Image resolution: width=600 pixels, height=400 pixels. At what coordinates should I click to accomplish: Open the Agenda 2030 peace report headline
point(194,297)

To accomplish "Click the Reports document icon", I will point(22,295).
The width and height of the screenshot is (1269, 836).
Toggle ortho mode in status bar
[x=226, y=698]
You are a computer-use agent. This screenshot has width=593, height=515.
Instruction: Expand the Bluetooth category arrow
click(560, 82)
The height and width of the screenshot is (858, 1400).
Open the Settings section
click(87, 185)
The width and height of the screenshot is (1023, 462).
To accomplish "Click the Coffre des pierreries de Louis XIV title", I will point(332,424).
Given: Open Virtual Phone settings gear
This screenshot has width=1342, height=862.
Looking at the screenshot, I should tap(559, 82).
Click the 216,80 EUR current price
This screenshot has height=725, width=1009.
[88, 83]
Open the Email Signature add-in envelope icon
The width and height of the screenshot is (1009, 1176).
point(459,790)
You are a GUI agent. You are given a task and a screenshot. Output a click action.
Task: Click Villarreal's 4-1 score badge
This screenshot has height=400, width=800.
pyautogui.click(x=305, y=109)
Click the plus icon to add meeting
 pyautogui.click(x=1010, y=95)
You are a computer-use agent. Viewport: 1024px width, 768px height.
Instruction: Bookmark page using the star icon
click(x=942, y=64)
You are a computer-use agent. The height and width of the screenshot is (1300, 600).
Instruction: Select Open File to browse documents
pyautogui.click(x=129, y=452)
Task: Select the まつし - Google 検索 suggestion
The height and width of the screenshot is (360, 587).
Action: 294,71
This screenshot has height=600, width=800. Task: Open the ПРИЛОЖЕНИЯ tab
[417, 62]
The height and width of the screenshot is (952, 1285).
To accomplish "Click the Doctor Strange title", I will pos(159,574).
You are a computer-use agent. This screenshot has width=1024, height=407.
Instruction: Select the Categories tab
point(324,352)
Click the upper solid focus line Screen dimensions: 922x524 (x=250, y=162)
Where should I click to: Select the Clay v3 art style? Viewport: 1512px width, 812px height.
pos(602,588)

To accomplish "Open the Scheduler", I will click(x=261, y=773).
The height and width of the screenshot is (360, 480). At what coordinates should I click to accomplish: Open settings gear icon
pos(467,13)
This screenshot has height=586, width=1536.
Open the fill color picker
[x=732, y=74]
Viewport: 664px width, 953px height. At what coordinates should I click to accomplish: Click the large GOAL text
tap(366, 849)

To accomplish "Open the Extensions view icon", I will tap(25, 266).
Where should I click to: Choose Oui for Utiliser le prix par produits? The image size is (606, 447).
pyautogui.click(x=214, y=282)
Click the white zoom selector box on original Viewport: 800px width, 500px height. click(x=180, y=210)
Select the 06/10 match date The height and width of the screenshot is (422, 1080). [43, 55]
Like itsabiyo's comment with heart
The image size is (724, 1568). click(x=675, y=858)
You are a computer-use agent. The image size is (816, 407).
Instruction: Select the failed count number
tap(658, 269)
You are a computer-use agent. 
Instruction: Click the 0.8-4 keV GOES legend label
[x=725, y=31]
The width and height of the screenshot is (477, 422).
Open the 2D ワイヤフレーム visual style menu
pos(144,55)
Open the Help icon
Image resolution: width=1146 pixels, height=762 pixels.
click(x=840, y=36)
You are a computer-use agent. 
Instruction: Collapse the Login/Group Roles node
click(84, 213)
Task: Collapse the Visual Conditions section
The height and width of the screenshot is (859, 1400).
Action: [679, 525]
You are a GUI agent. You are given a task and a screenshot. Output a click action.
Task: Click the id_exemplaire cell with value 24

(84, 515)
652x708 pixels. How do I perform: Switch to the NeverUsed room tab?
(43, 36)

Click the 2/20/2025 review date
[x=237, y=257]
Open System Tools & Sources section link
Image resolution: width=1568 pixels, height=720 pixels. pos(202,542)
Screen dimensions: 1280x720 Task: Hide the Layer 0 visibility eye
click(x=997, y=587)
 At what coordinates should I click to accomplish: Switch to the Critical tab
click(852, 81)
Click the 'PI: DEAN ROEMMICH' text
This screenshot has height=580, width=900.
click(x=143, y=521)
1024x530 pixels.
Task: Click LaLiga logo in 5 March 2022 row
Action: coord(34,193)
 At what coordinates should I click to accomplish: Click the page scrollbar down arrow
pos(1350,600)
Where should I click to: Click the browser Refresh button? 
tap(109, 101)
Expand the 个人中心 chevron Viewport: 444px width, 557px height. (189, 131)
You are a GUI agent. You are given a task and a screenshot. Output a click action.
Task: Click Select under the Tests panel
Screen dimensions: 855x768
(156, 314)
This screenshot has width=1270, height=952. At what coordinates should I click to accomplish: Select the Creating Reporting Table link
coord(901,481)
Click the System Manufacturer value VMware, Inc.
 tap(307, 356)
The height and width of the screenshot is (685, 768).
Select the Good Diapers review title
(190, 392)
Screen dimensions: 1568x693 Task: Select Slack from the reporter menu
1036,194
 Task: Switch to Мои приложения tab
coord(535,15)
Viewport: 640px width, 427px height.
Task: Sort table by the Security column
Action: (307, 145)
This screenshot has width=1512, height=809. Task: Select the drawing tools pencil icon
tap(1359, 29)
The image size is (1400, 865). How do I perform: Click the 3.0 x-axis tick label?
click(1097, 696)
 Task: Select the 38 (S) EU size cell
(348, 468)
+--
• [Task item]
Extract the data in full. Keep it word for word.

• [Result of this exercise]
Image resolution: width=600 pixels, height=400 pixels. At what coordinates should I click to accomplish: Open the Agenda 2030 peace report headline
point(194,297)

To accomplish "Click the Reports document icon", I will point(22,295).
The width and height of the screenshot is (1269, 836).
Toggle ortho mode in status bar
[x=226, y=698]
You are a computer-use agent. This screenshot has width=593, height=515.
Instruction: Expand the Bluetooth category arrow
click(560, 82)
The height and width of the screenshot is (858, 1400).
Open the Settings section
click(87, 185)
The width and height of the screenshot is (1023, 462).
To accomplish "Click the Coffre des pierreries de Louis XIV title", I will point(332,424).
Given: Open Virtual Phone settings gear
This screenshot has width=1342, height=862.
Looking at the screenshot, I should tap(559, 82).
Click the 216,80 EUR current price
This screenshot has height=725, width=1009.
[88, 83]
Open the Email Signature add-in envelope icon
The width and height of the screenshot is (1009, 1176).
point(459,790)
You are a GUI agent. You are given a task and a screenshot. Output a click action.
Task: Click Villarreal's 4-1 score badge
This screenshot has height=400, width=800.
pyautogui.click(x=305, y=109)
Click the plus icon to add meeting
 pyautogui.click(x=1010, y=95)
You are a computer-use agent. Viewport: 1024px width, 768px height.
Instruction: Bookmark page using the star icon
click(x=942, y=64)
You are a computer-use agent. The height and width of the screenshot is (1300, 600).
Instruction: Select Open File to browse documents
pyautogui.click(x=129, y=452)
Task: Select the まつし - Google 検索 suggestion
The height and width of the screenshot is (360, 587).
Action: 294,71
This screenshot has height=600, width=800. Task: Open the ПРИЛОЖЕНИЯ tab
[417, 62]
The height and width of the screenshot is (952, 1285).
To accomplish "Click the Doctor Strange title", I will pos(159,574).
You are a computer-use agent. This screenshot has width=1024, height=407.
Instruction: Select the Categories tab
point(324,352)
Click the upper solid focus line Screen dimensions: 922x524 (x=250, y=162)
Where should I click to: Select the Clay v3 art style? Viewport: 1512px width, 812px height.
pos(602,588)

To accomplish "Open the Scheduler", I will click(x=261, y=773).
The height and width of the screenshot is (360, 480). At what coordinates should I click to accomplish: Open settings gear icon
pos(467,13)
This screenshot has height=586, width=1536.
Open the fill color picker
[x=732, y=74]
Viewport: 664px width, 953px height. At what coordinates should I click to accomplish: Click the large GOAL text
tap(366, 849)

To accomplish "Open the Extensions view icon", I will tap(25, 266).
Where should I click to: Choose Oui for Utiliser le prix par produits? The image size is (606, 447).
pyautogui.click(x=214, y=282)
Click the white zoom selector box on original Viewport: 800px width, 500px height. click(x=180, y=210)
Select the 06/10 match date The height and width of the screenshot is (422, 1080). [43, 55]
Like itsabiyo's comment with heart
The image size is (724, 1568). click(x=675, y=858)
You are a computer-use agent. The image size is (816, 407).
Instruction: Select the failed count number
tap(658, 269)
You are a computer-use agent. 
Instruction: Click the 0.8-4 keV GOES legend label
[x=725, y=31]
The width and height of the screenshot is (477, 422).
Open the 2D ワイヤフレーム visual style menu
pos(144,55)
Open the Help icon
Image resolution: width=1146 pixels, height=762 pixels.
click(x=840, y=36)
You are a computer-use agent. 
Instruction: Collapse the Login/Group Roles node
click(84, 213)
Task: Collapse the Visual Conditions section
The height and width of the screenshot is (859, 1400).
Action: [679, 525]
You are a GUI agent. You are given a task and a screenshot. Output a click action.
Task: Click the id_exemplaire cell with value 24

(84, 515)
652x708 pixels. How do I perform: Switch to the NeverUsed room tab?
(43, 36)

Click the 2/20/2025 review date
[x=237, y=257]
Open System Tools & Sources section link
Image resolution: width=1568 pixels, height=720 pixels. pos(202,542)
Screen dimensions: 1280x720 Task: Hide the Layer 0 visibility eye
click(x=997, y=587)
 At what coordinates should I click to accomplish: Switch to the Critical tab
click(852, 81)
Click the 'PI: DEAN ROEMMICH' text
This screenshot has height=580, width=900.
click(x=143, y=521)
1024x530 pixels.
Task: Click LaLiga logo in 5 March 2022 row
Action: coord(34,193)
 At what coordinates should I click to accomplish: Click the page scrollbar down arrow
pos(1350,600)
Where should I click to: Click the browser Refresh button? 
tap(109, 101)
Expand the 个人中心 chevron Viewport: 444px width, 557px height. (189, 131)
You are a GUI agent. You are given a task and a screenshot. Output a click action.
Task: Click Select under the Tests panel
Screen dimensions: 855x768
(156, 314)
This screenshot has width=1270, height=952. At what coordinates should I click to accomplish: Select the Creating Reporting Table link
coord(901,481)
Click the System Manufacturer value VMware, Inc.
 tap(307, 356)
The height and width of the screenshot is (685, 768).
Select the Good Diapers review title
(190, 392)
Screen dimensions: 1568x693 Task: Select Slack from the reporter menu
1036,194
 Task: Switch to Мои приложения tab
coord(535,15)
Viewport: 640px width, 427px height.
Task: Sort table by the Security column
Action: (307, 145)
This screenshot has width=1512, height=809. Task: Select the drawing tools pencil icon
tap(1359, 29)
The image size is (1400, 865). How do I perform: Click the 3.0 x-axis tick label?
click(1097, 696)
 Task: Select the 38 (S) EU size cell
(348, 468)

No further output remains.